WHAT IS REQUIRED
Write out the line with "This screenshot has" and every later line through the end of the data below, exactly as given, with no pictures in the copy.

______

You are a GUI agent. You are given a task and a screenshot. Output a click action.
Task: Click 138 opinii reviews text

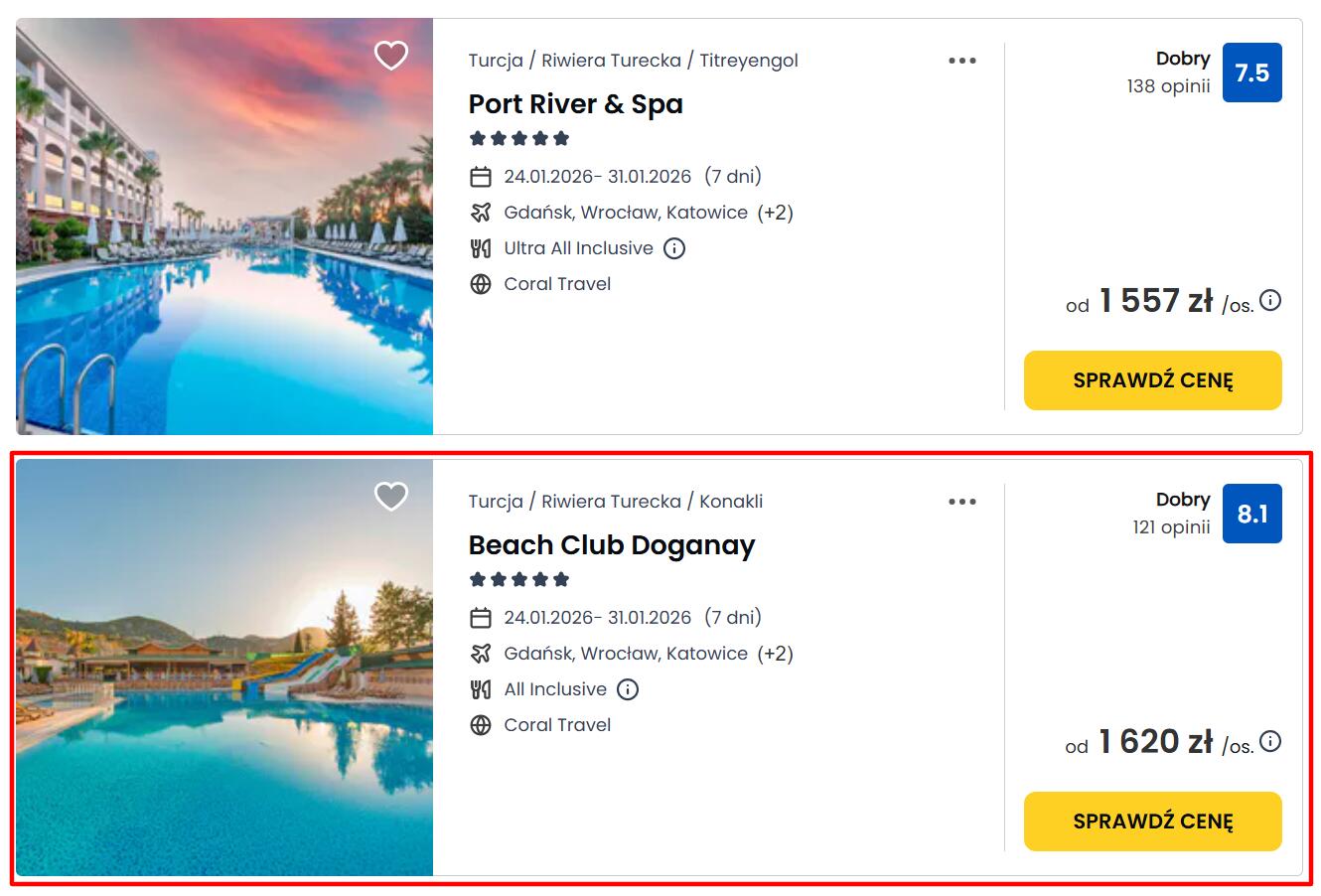1168,86
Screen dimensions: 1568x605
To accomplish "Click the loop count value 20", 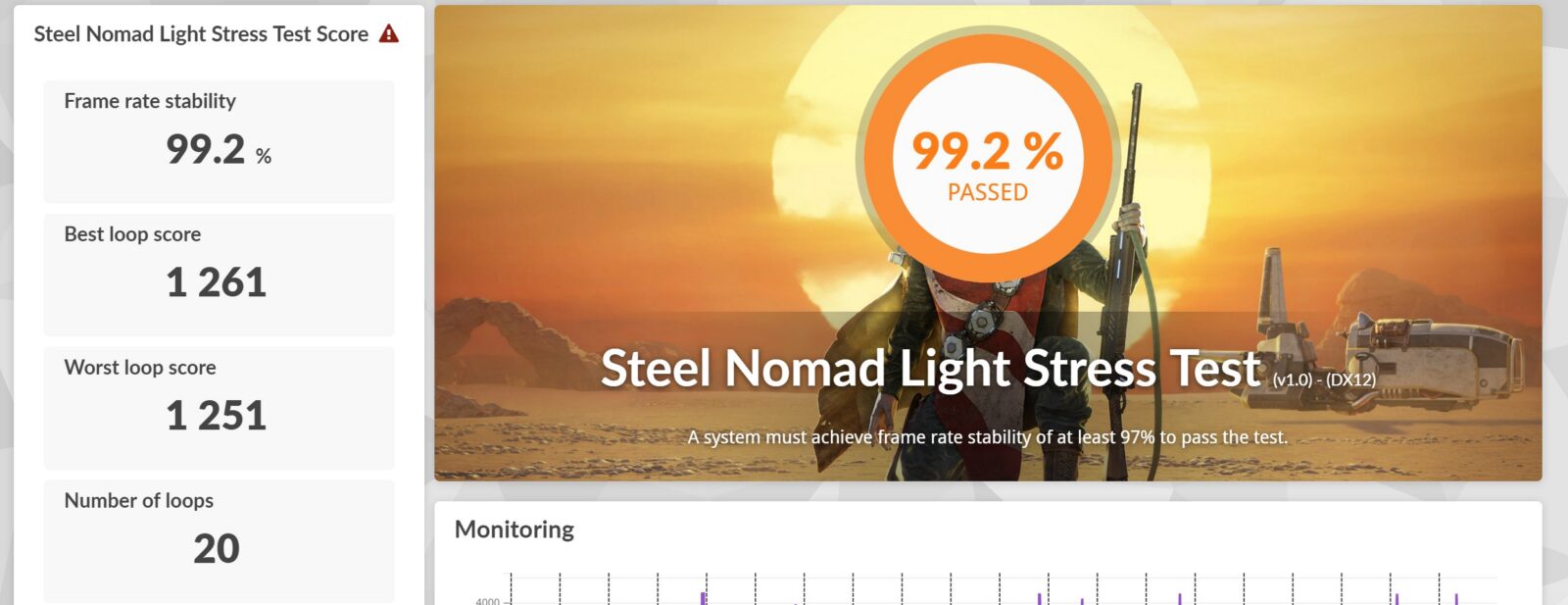I will point(217,549).
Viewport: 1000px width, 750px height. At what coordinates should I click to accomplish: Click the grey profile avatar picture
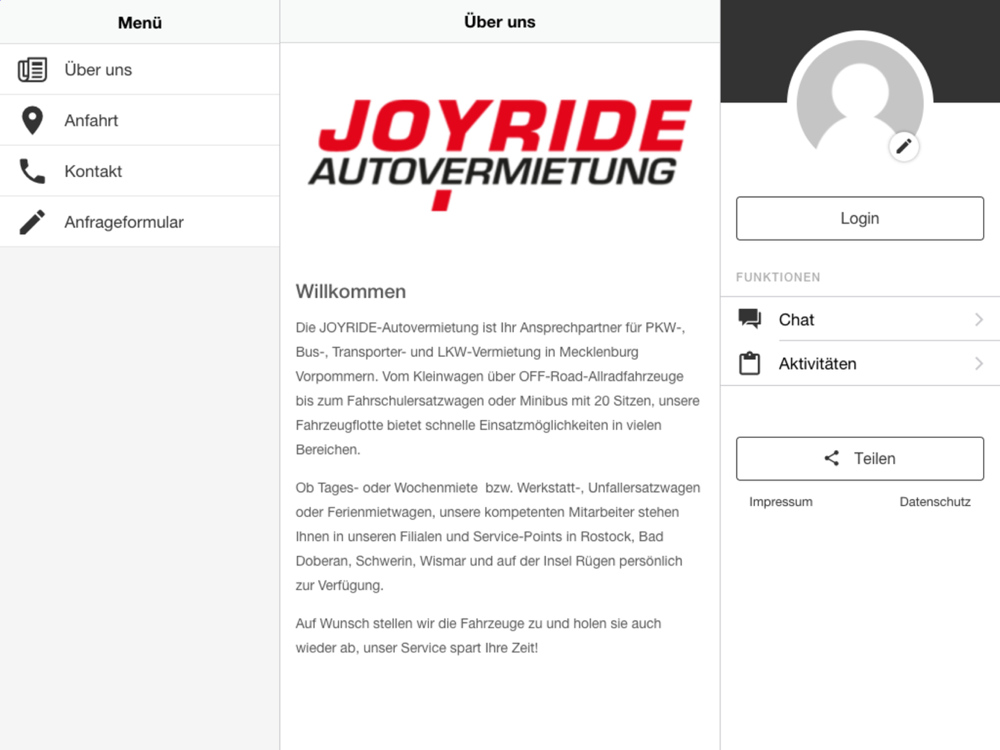tap(860, 102)
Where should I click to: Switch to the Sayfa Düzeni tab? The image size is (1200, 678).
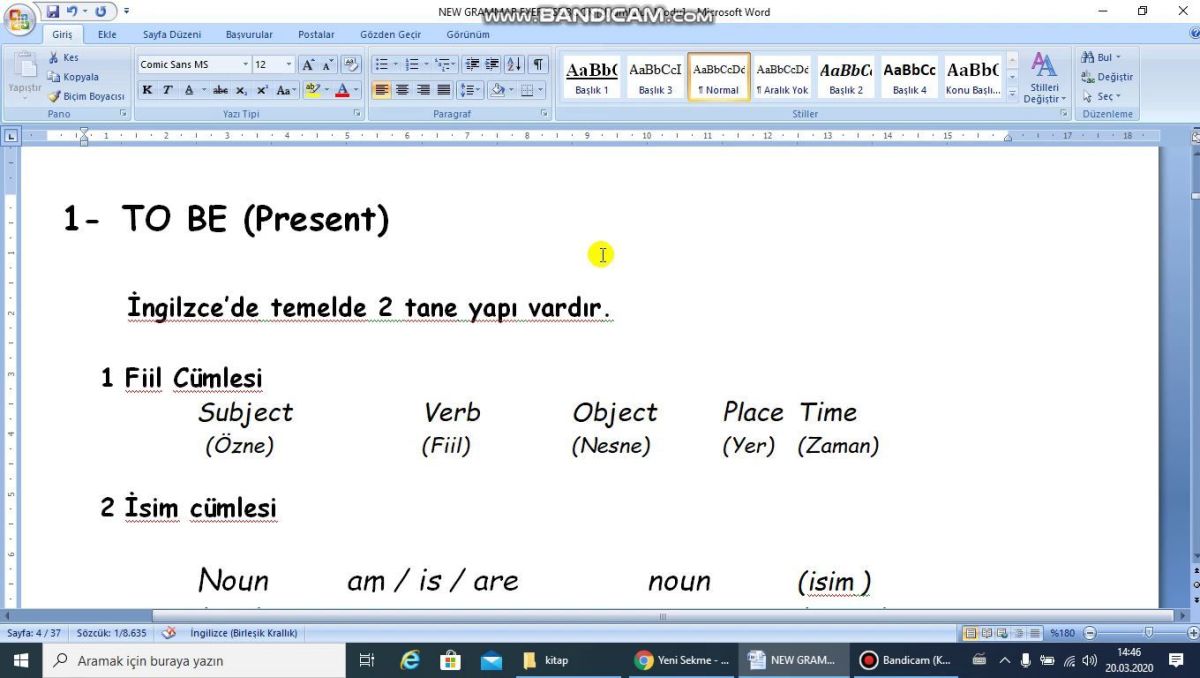pyautogui.click(x=171, y=34)
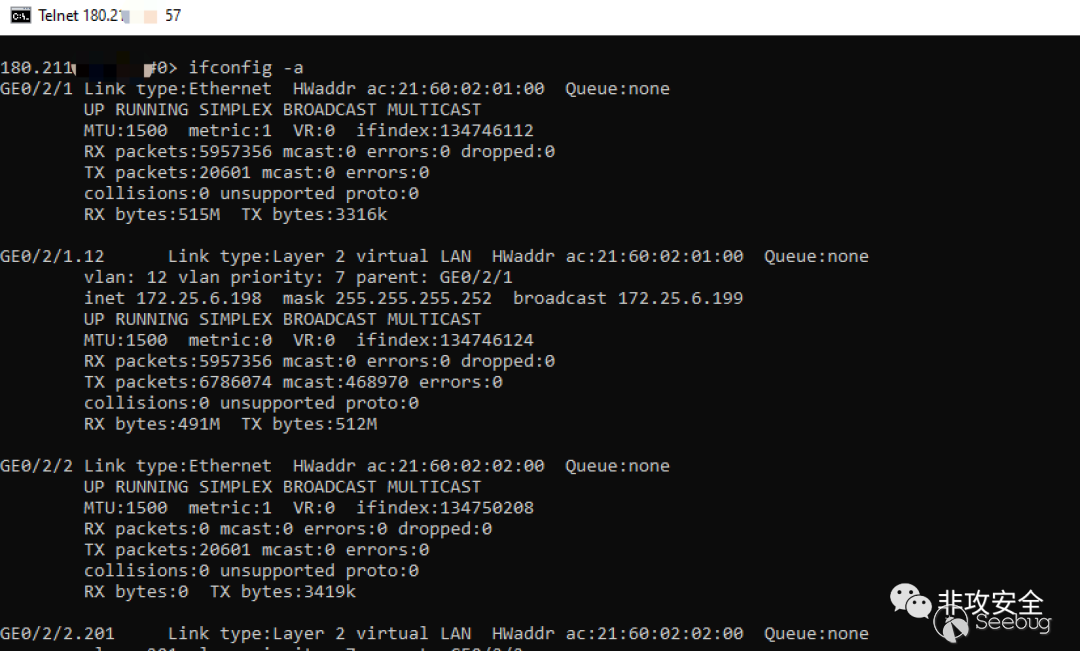The height and width of the screenshot is (651, 1080).
Task: Click the ifindex:134750208 value
Action: point(445,508)
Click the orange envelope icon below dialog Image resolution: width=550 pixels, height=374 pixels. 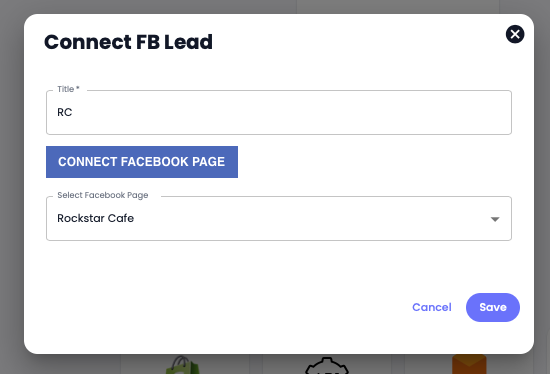click(x=469, y=364)
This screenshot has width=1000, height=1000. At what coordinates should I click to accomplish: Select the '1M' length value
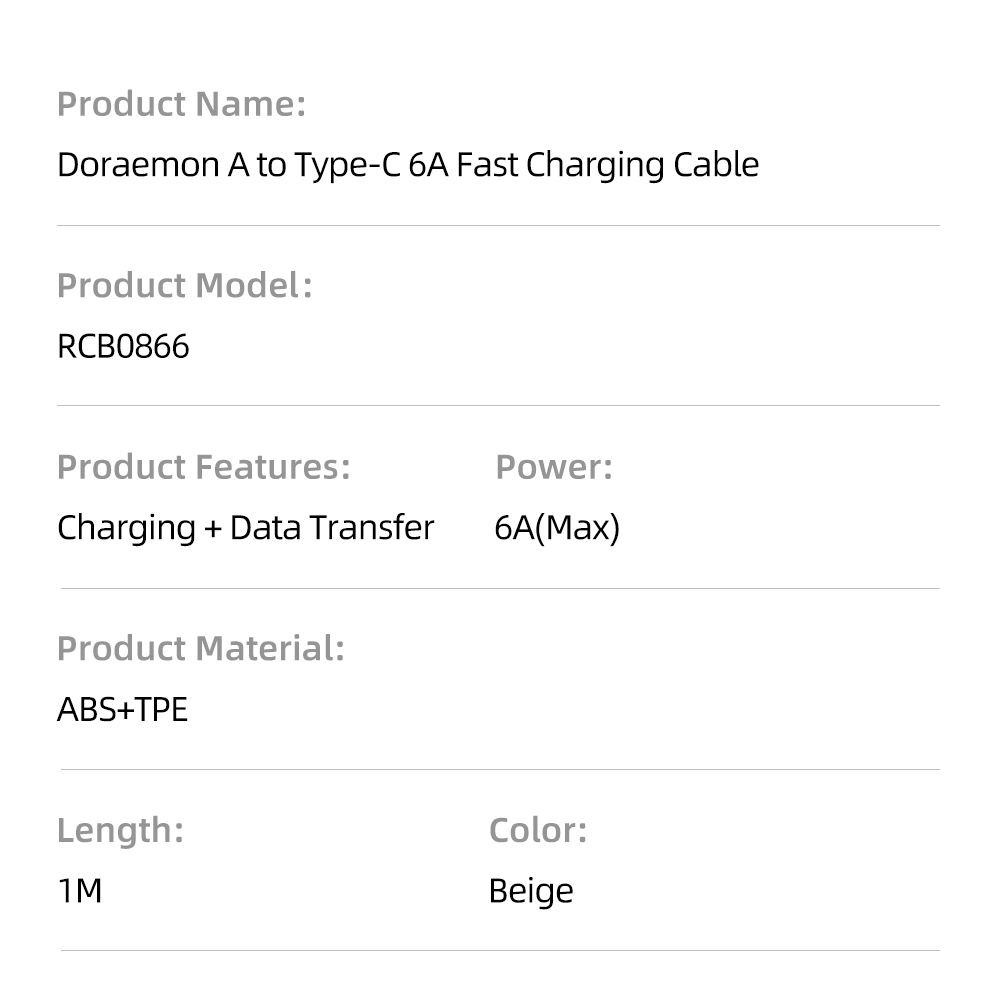(x=80, y=891)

______

RESPONSE AREA
This screenshot has width=1000, height=1000. At what coordinates should I click to accomplish: Select the '1M' length value
(x=80, y=891)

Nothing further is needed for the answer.